311MD: This is an extremely difficult to answer question in a manner for a 5 year old to understand because it requires a basic biochemistry background to understand but here it goes:
In starvation mode your body is conserving energy. It takes a little energy to digest food and get things going. To make this energy your need the elements potassium, phosphorous and magnesium (how and why is beyond the scope of this question)
Since you have starved, your body’s supply of potassium, magnesium and phosphorous are low and are supplying energy to the necessary functions of your body for survival. When you eat, the demand for energy increases to the point where your body cannot produce the necessary energy to digest the food (you lack the 3 key elements in sufficient quantities). Your blood levels of potassium, magnesium and phosphorous go into dangerously low levels that cause cardiac arrest, irreversible neurological problems (because your body’s reserves of those elements gets immediately depleted while your gut tries to make the digestive acids, bile, energy for movement through the GI tract). This is **”refeeding syndrome”**
Hope this helps
AlamutJones: It’s called “refeeding syndrome”

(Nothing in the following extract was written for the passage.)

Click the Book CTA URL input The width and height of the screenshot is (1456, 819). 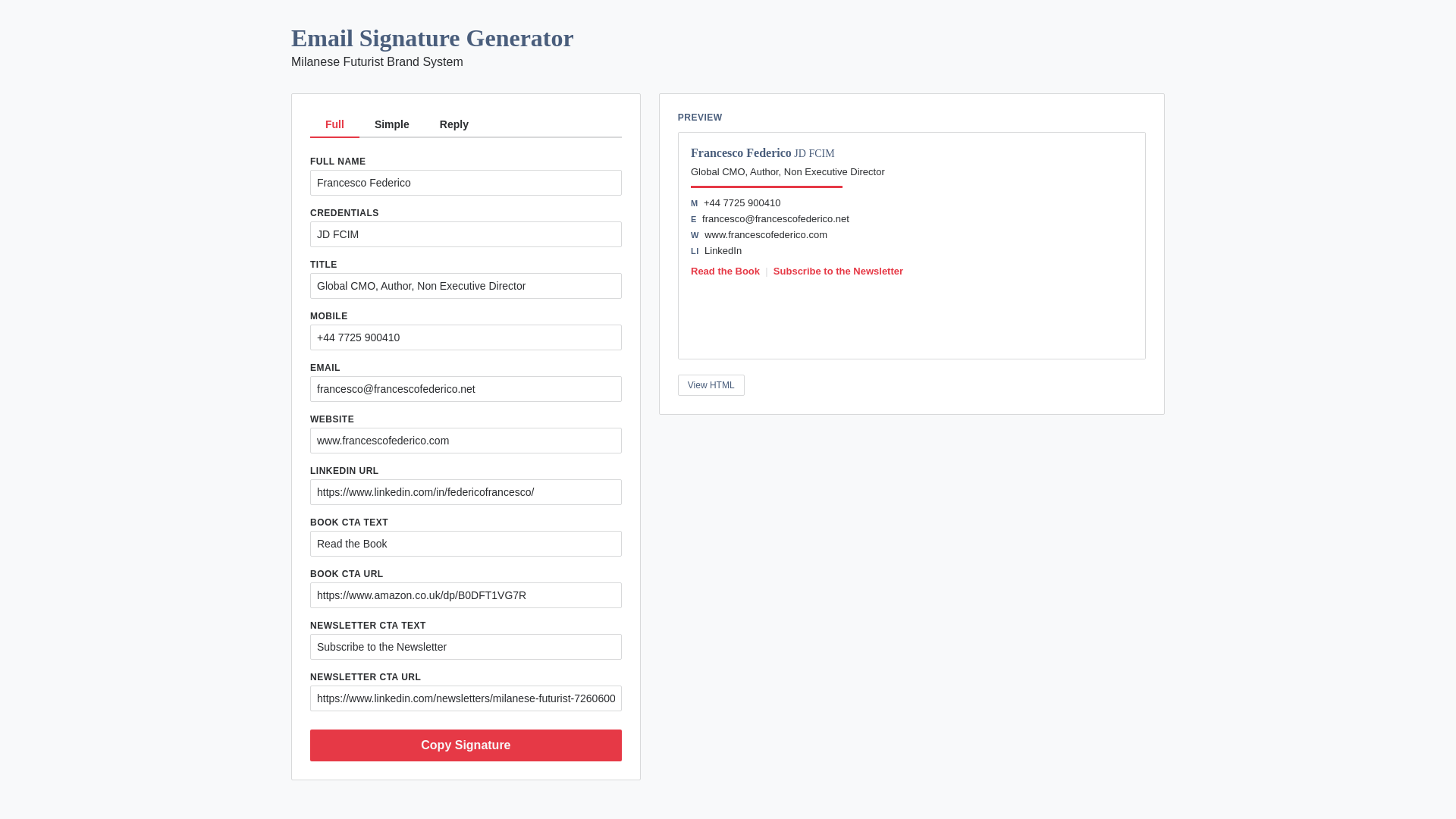point(466,595)
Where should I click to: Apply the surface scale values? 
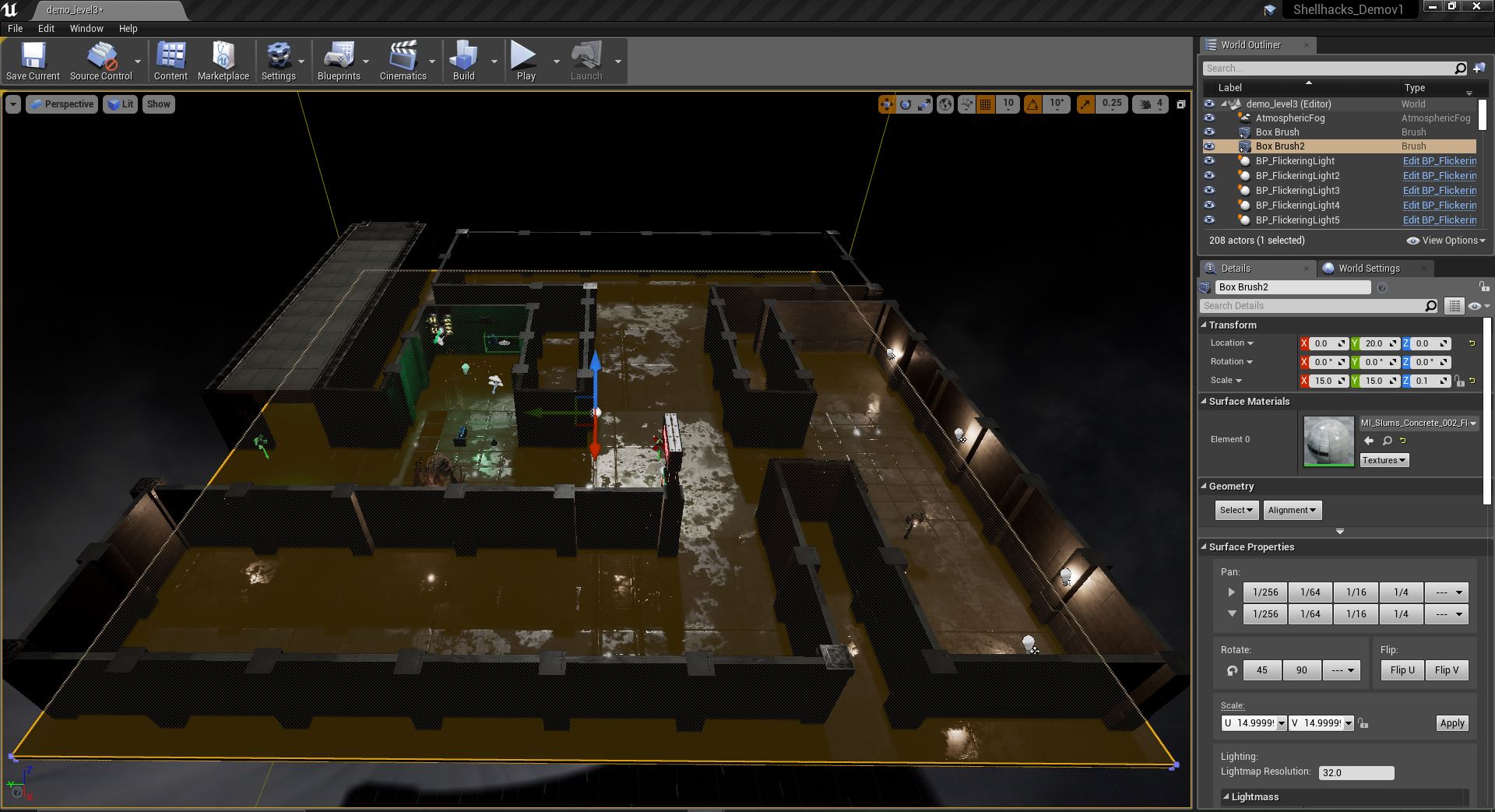pyautogui.click(x=1451, y=722)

When you’ve been starving/deprived for a long time, your body shuts down everything it can get away with. Growth, reproduction, anything that can go offline or run at bare minimum will start to do so. Remember that physical processes (including digestion) demand energy and nutrients to do, which a starving body can’t spare. Everything has to go towards the absolute essentials, keeping the heart and brain going.
If you were starving and were suddenly given a lot of food (especially rich food) *your body wouldn’t know what to do with it*. You’re still in starvation survival mode, so non-essentials like digestion are basically ignored. If they function at all, it’s bare minimum. All the food overloads this barely functioning system.